§ What is being asked
Find how many lines in this data contain the string "agent". Respond with only that number.

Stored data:
────────

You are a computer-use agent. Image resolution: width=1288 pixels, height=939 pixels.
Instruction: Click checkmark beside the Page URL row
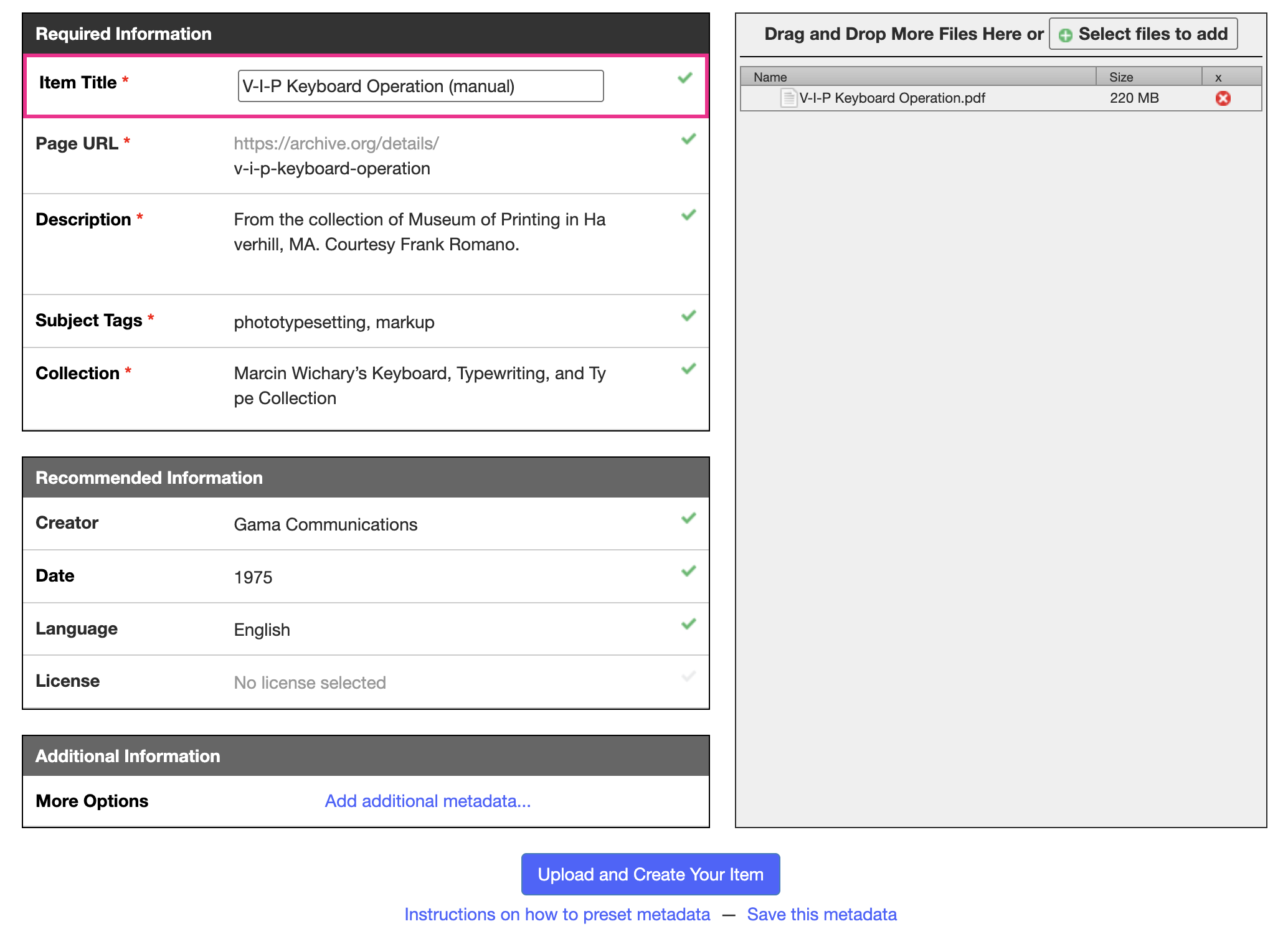pos(688,139)
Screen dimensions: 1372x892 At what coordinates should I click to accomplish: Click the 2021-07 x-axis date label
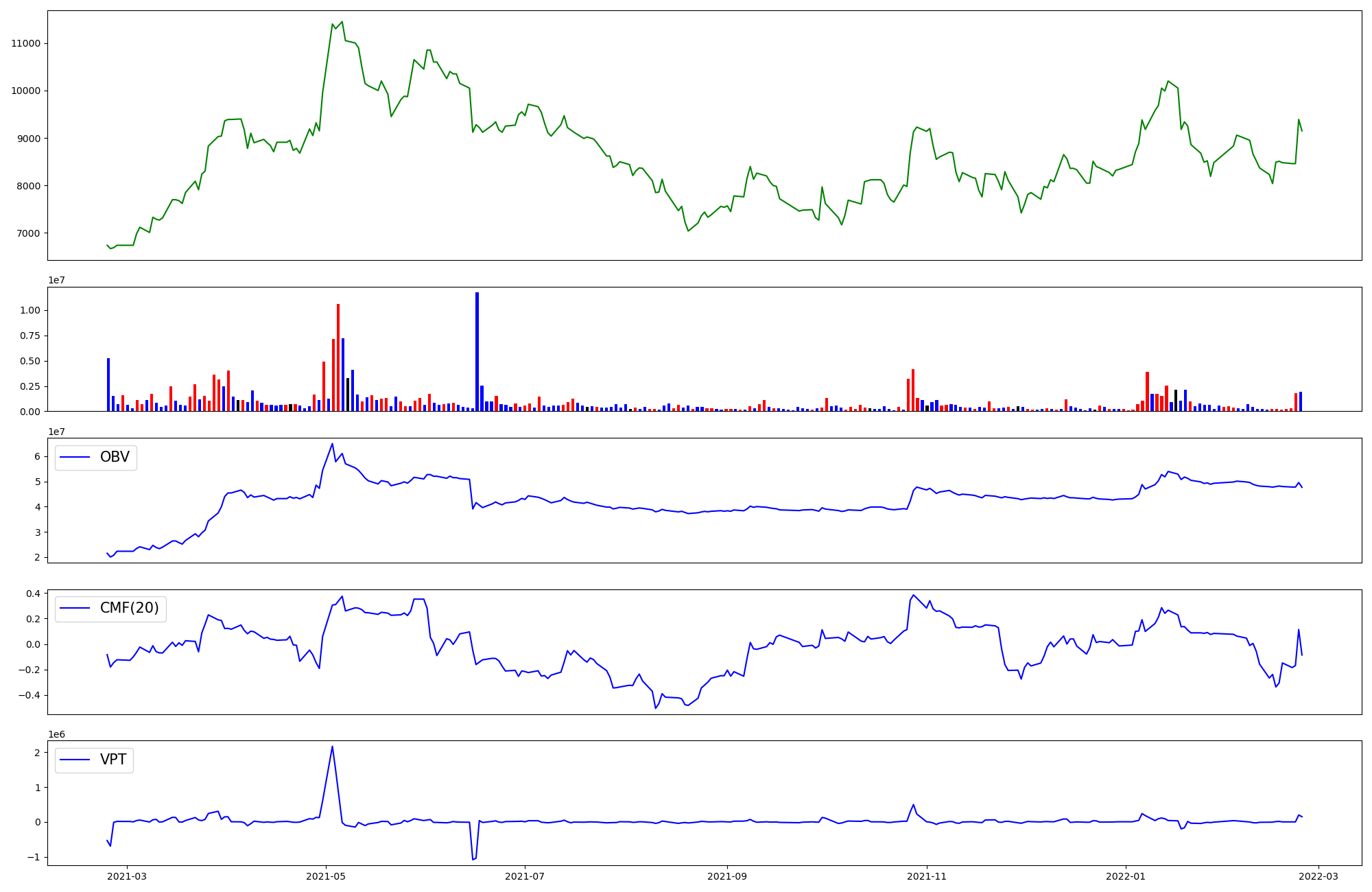click(525, 876)
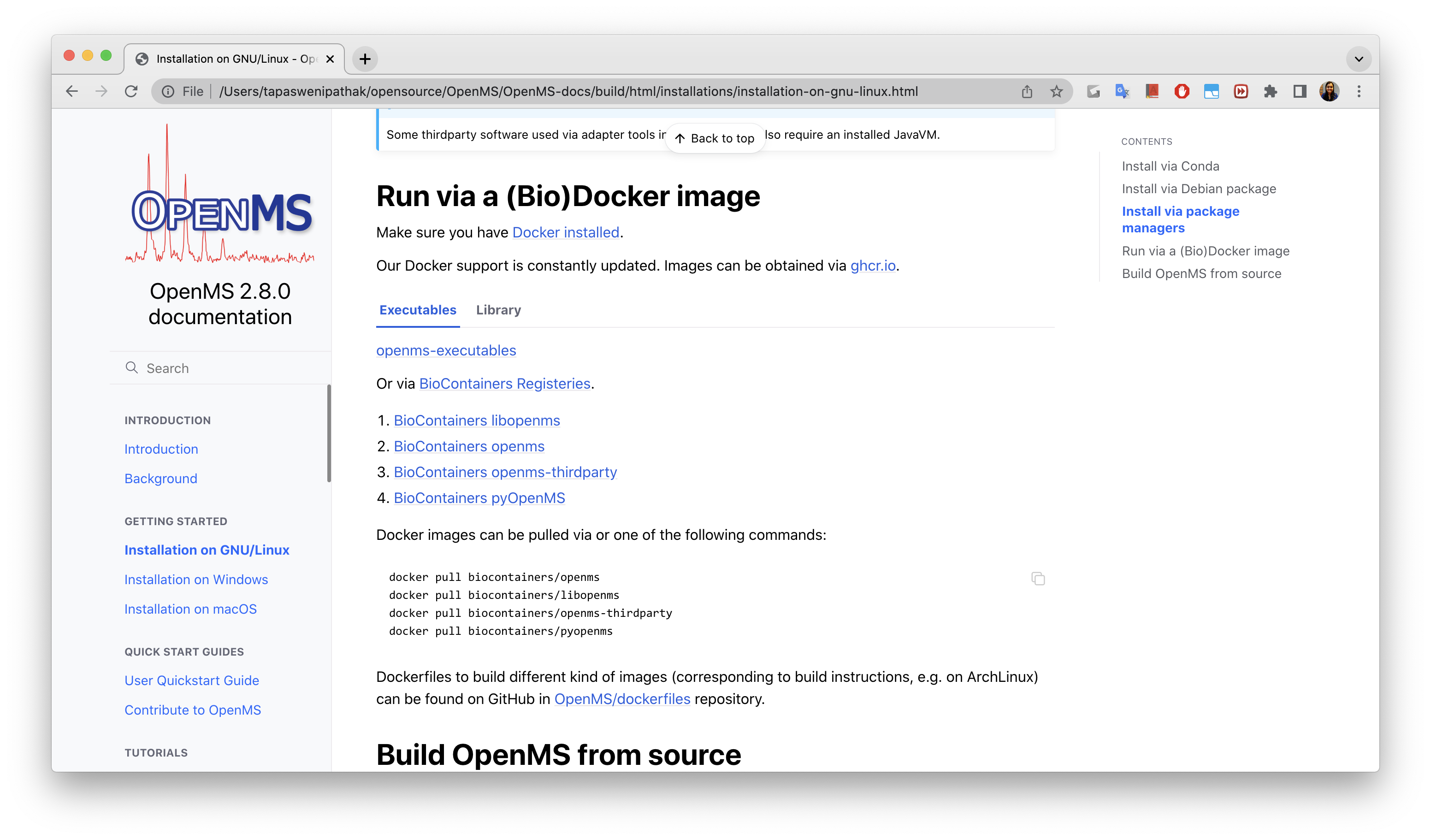The width and height of the screenshot is (1431, 840).
Task: Open a new browser tab
Action: (x=365, y=59)
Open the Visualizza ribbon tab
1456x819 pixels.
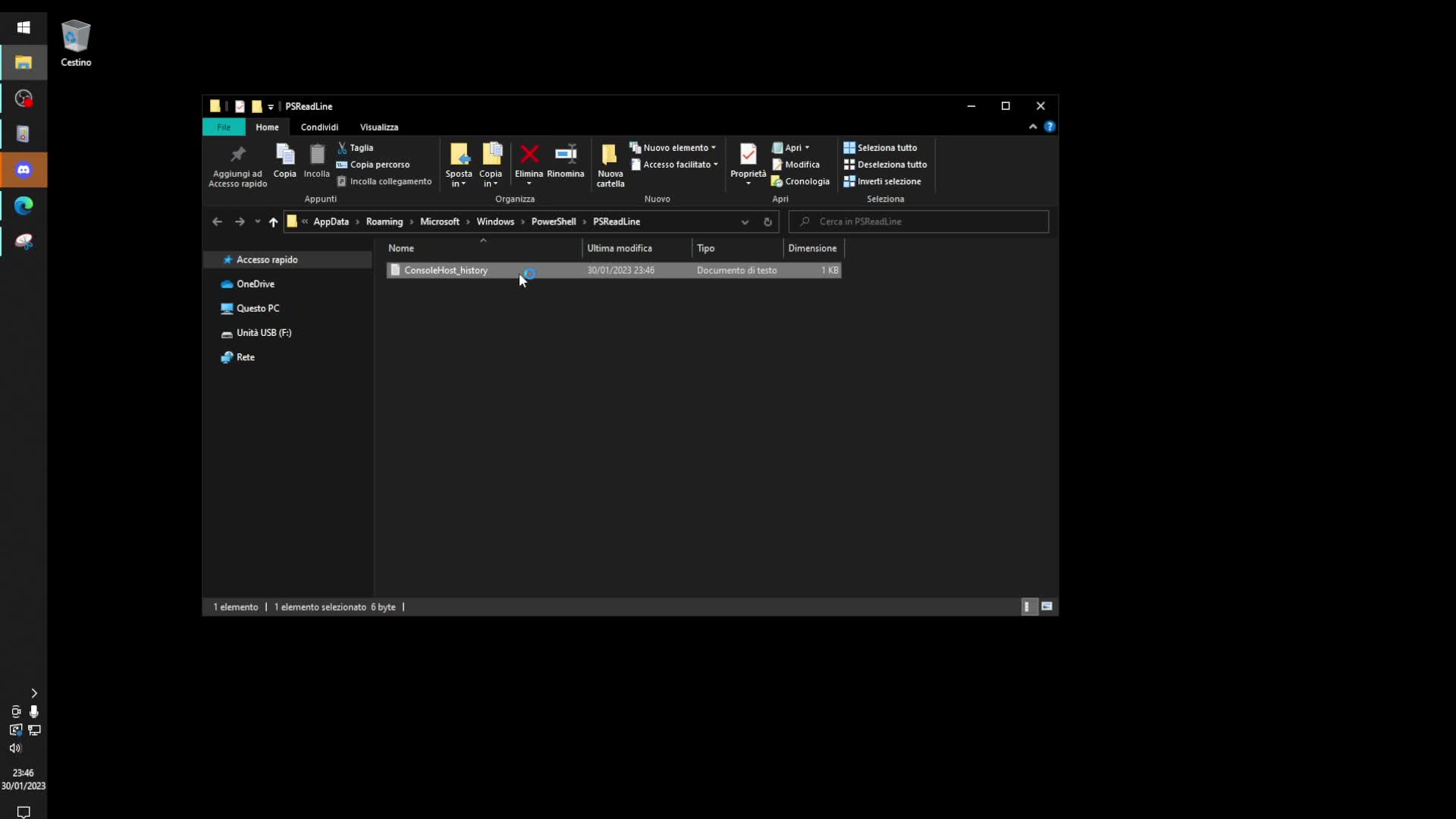[378, 127]
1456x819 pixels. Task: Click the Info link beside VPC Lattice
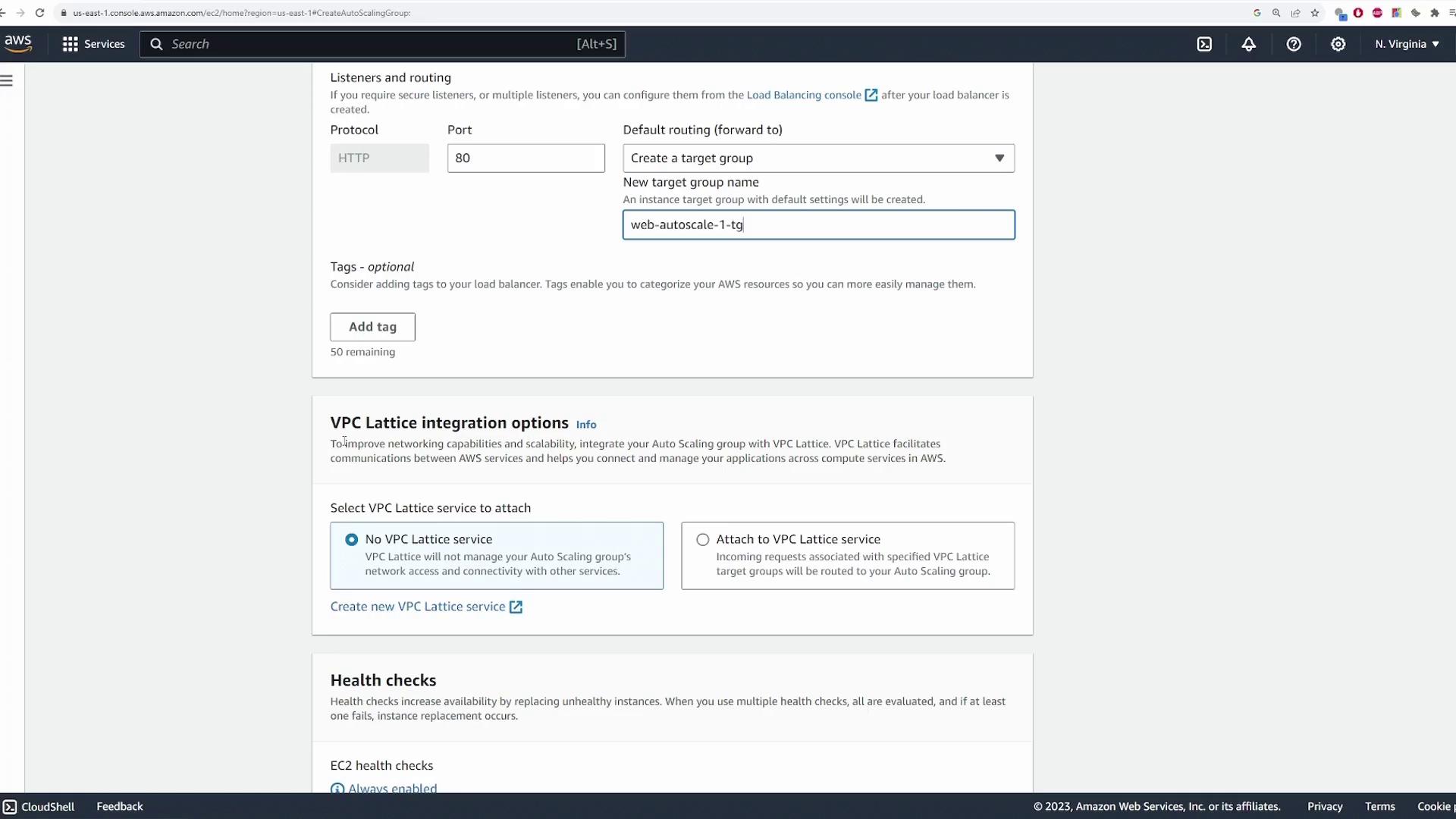tap(585, 425)
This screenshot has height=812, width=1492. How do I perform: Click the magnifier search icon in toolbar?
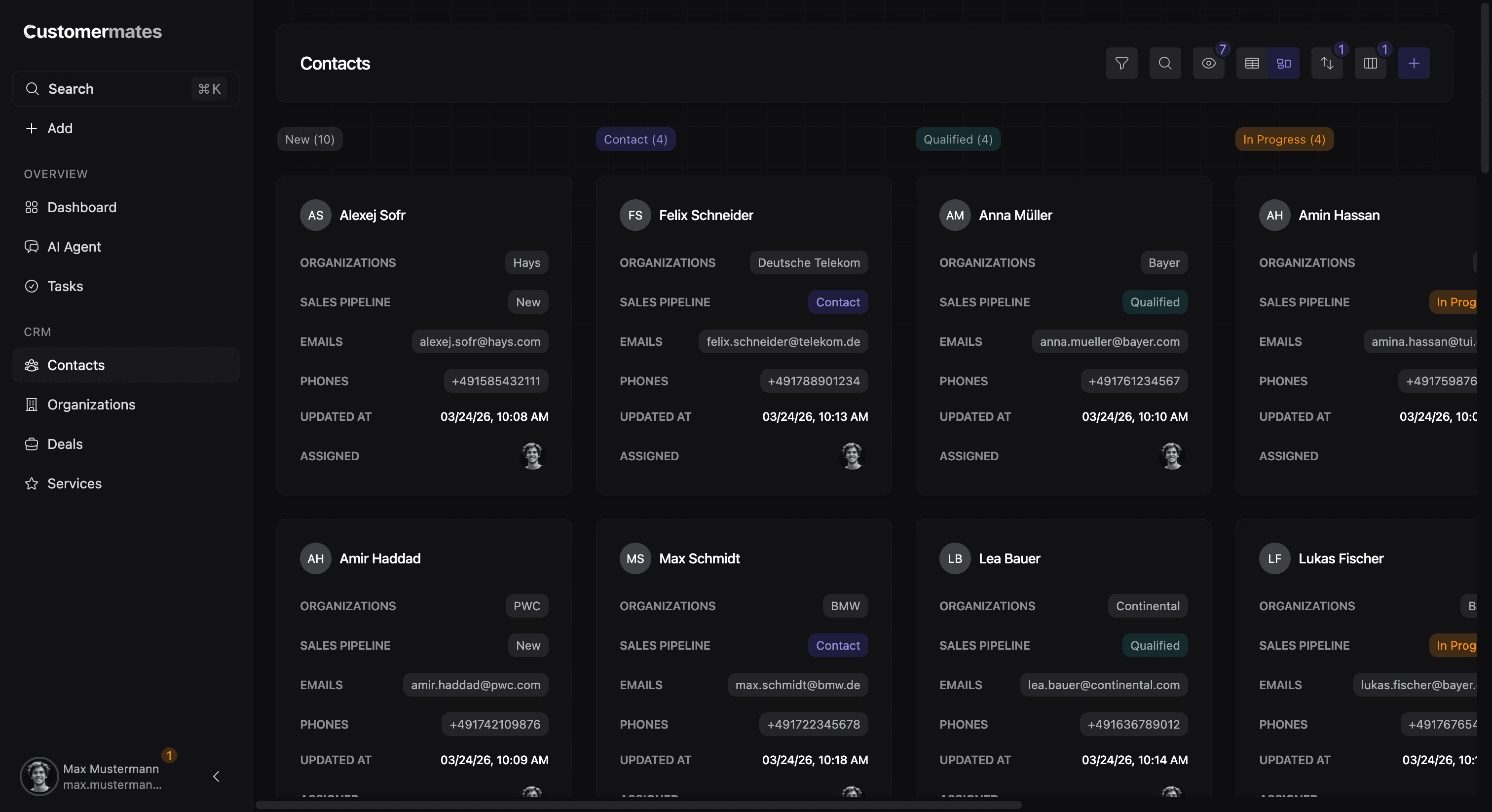click(1165, 63)
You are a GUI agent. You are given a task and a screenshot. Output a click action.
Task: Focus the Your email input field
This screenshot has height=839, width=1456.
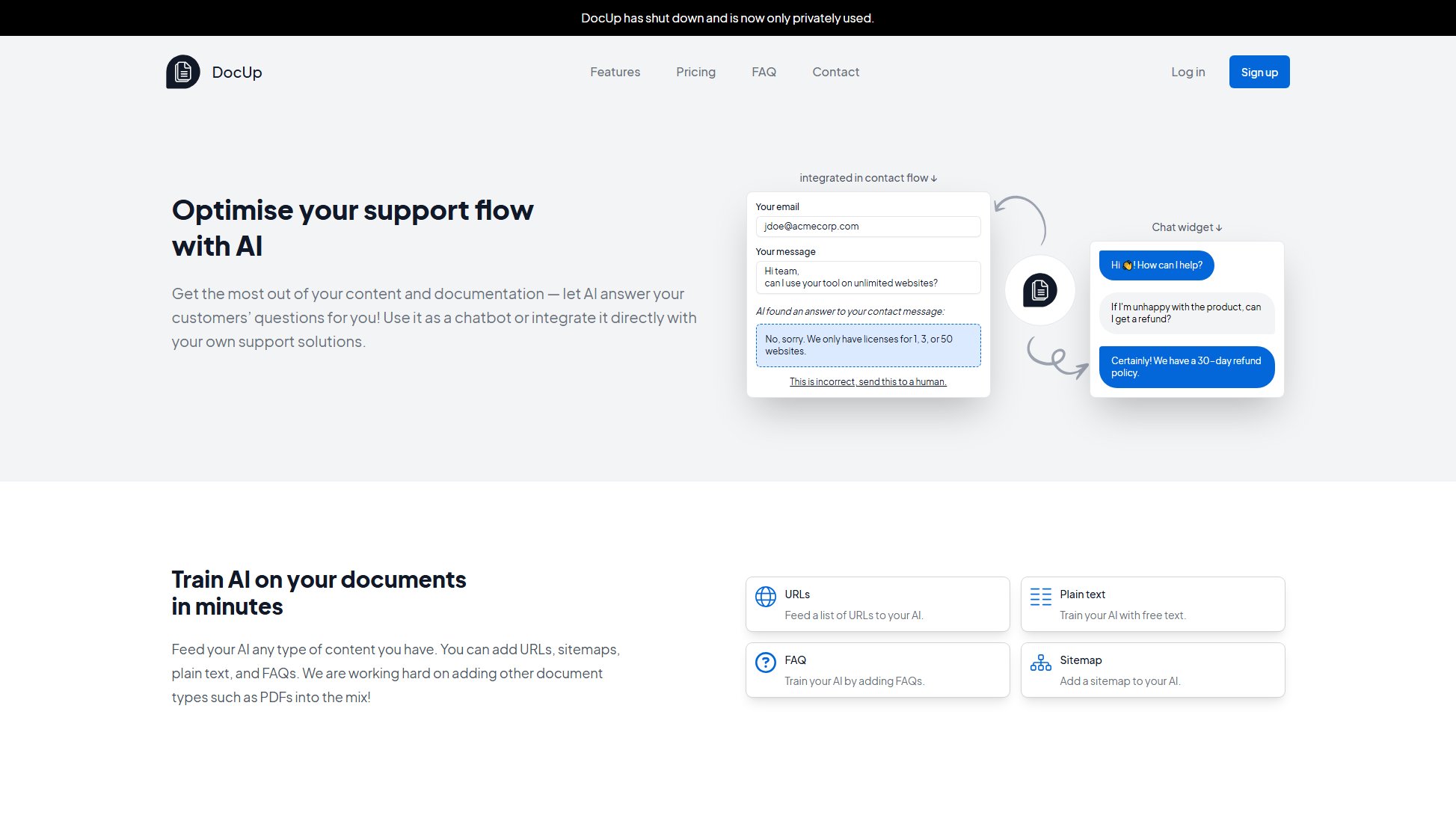pos(867,227)
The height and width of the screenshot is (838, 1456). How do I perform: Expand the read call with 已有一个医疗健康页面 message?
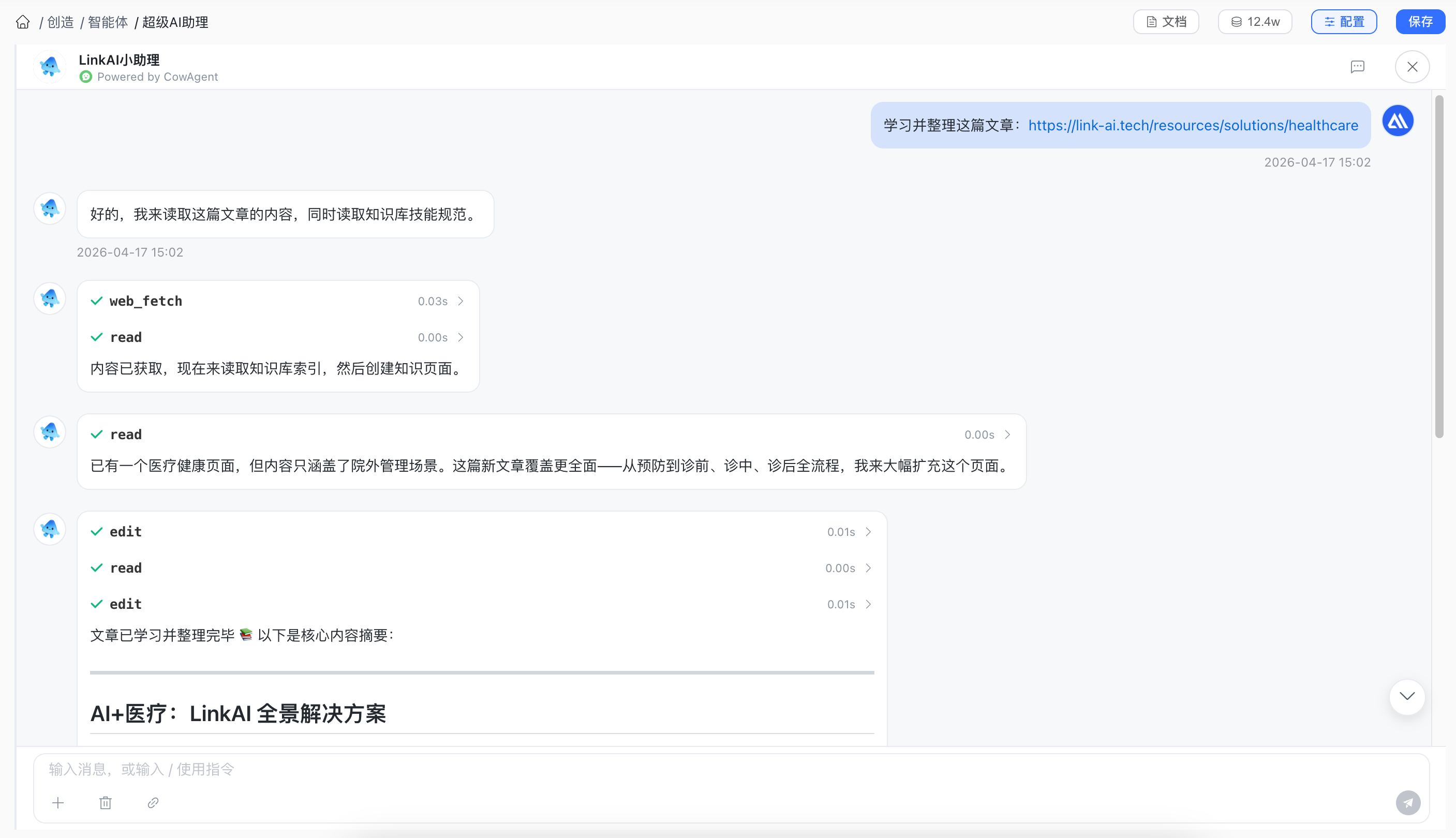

────────

§ Response for this exercise
2